━━━ 原文节选

Redis源码阅读(六) 压缩列表

压缩列表是Redis为了节省内存而设计的特殊编码的双端链表，可以存储字符串和整数，整数值保存为实际的整数而不是字符数组，它允许在链表两端进行push和pop操作，时间复杂度为O(1)，很多的操作需要对内存进行重新分配，所以实际情况还与内存使用的大小有关。

1. 定义

1.1 压缩列表

从本质上来说，ziplist就是一串按照某种固定方式存储的字节数组，不依赖c语言的strcut，完全是内存的一些约束和操作，它包括5个组成部分zlbytes, zltail, zllen, entries, zlend。

属性	类型	长度	作用
zlbytes	uint32_t	4字节	整个压缩列表使用的总字节数
zltail	uint32_t	4字节	尾结点到压缩列表头部有多少字节
zllen	uint16_t	2字节	结点的数量，超过UINT16_MAX则需要变量列表计算数量
entries	entry	长度不定	压缩列表的结点，多个结点间分割边界，通过结点属性值区分
zlend	uint8_t	1字节	结束标识符0XFF（255），表示压缩列表的结尾

1.2 压缩列表结点

结点可以存储字符串或在整数。

字符串
- 长度(1 ~ 2^6-1) 的字节数组
- 长度(1 ~ 2^14-1) 的字节数组
- 长度(1 ~ 2^32-1) 的字节数组
整数值
- 长度4bit，介于0 ~ 12的无符号整数
- 长度1字节，有符号整数
- 长度3字节，有符号整数
- int16_t类型整数
- int32_t类型整数
- int64_t类型整数

每个结点由三部分组成，prevlen，encoding，entry-data

prevlen

该属性表示当前结点的前驱结点的长度。
- 若前驱结点长度小于254字节，使用1byte存储prevlen
- 若前驱结点长度大于等于254字节，使用5byte存储prevlen，其中第一字节被设置为0XFE，表示长度由后4字节表示。
因为每个结点都保存了前一个结点的长度，所以可以通过地址计算出上一个结点的地址。
encoding

该属性表示当前结点保存数据所需要的类型和长度，有时候encoding也表示数据本身（小的整数值）

编码	描述
00pppppp（1字节）	使用6bit存储字符串长度
01pppppp qqqqqqqq （2字节）	使用14bit存储字符串长度
10000000 xxxxx……..（5字节）	使用32bit存储字符串长度
11000000（1字节）	使用2字节表示int16_t
11010000（1字节）	使用4字节表示int32_t
11100000（1字节）	使用8字节表示int64_t
11110000（1字节）	使用3字节表示24位有符号整数
11111110（1字节）	使用1字节表示8位有符号整数
1111xxxx（1字节）	使用4bit表示 0 ~ 12无符号整数
11111111（1字节）	0xFF表示ziplist结束标识

entry-data

结点的数据值可以是一个字节数组或者整数，类型有encoding决定。

━━━━━━
━━━ 所给数据

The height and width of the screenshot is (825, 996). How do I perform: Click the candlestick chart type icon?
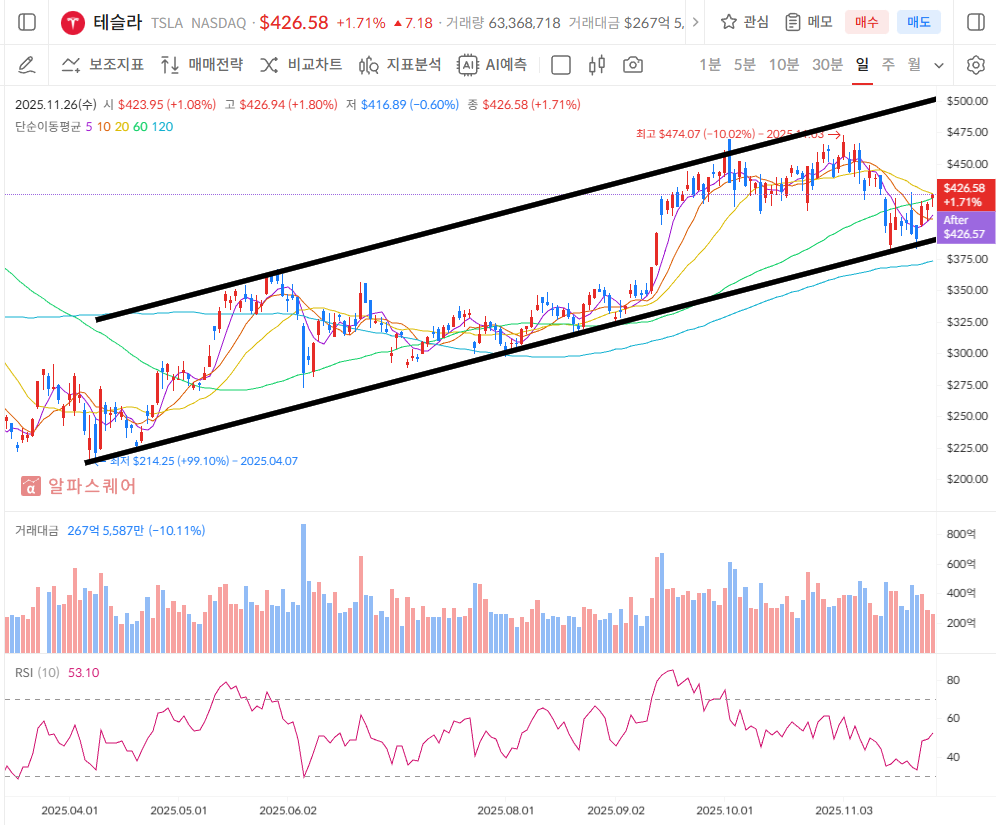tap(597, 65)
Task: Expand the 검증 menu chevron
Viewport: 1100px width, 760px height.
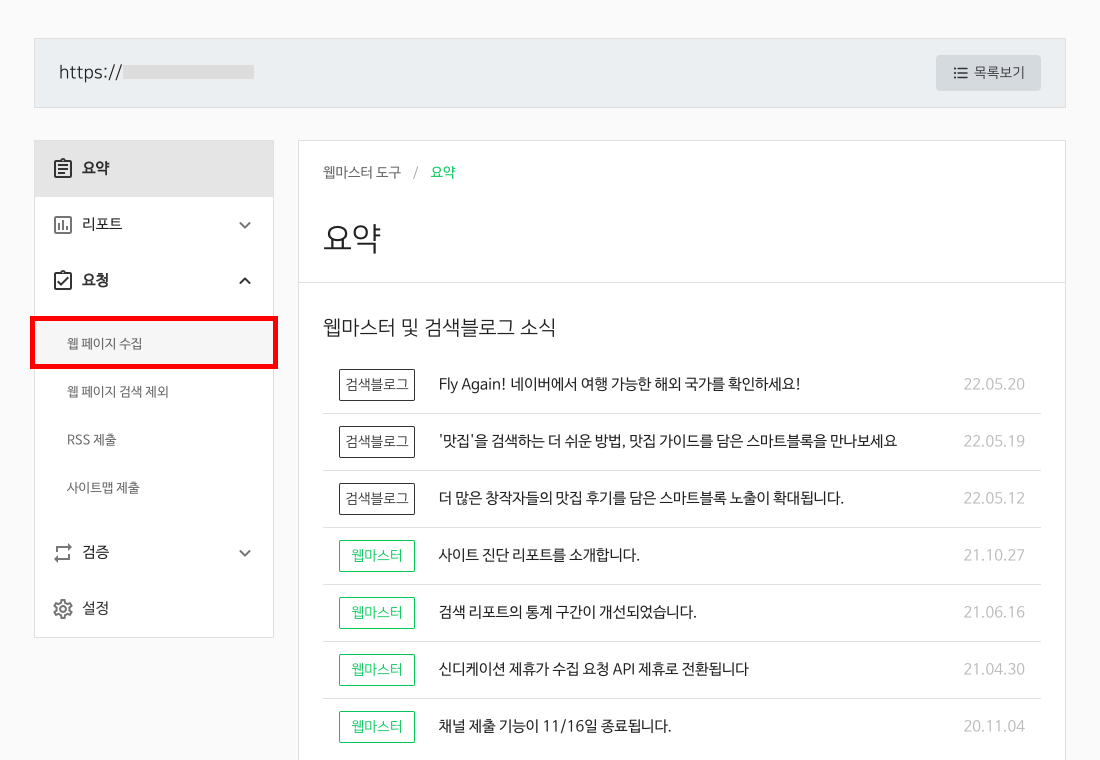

━━━━━━

[任务目标]:
(a) 请把原文中从“该属性表示当前结点的前驱结点的长度。”起、到“因为每个结点都保存了前一个结点的长度，所以可以通过地址计算出上一个结点的地址。”为止（含该处）的内容再写一遍，并把其中的“前驱结点”换成“前一结点”。
(b) 按原文所述，结束标识符zlend的值是多少？
(c) 将原文中以“压缩列表是Redis为了节省内存”开头的那一段改写成要点列表，保留主要事实。
以上数据在这里不起任何作用。

[参考答案]:
(a)
该属性表示当前结点的前一结点的长度。
- 若前一结点长度小于254字节，使用1byte存储prevlen
- 若前一结点长度大于等于254字节，使用5byte存储prevlen，其中第一字节被设置为0XFE，表示长度由后4字节表示。
因为每个结点都保存了前一个结点的长度，所以可以通过地址计算出上一个结点的地址。

(b) 0XFF（255）。

(c)
- 压缩列表是Redis为节省内存而设计的特殊编码双端链表。
- 可存储字符串和整数，整数按实际整数保存，而不是字符数组。
- 允许在链表两端进行push和pop操作，时间复杂度为O(1)。
- 很多操作需要重新分配内存，因此实际情况还与内存使用的大小有关。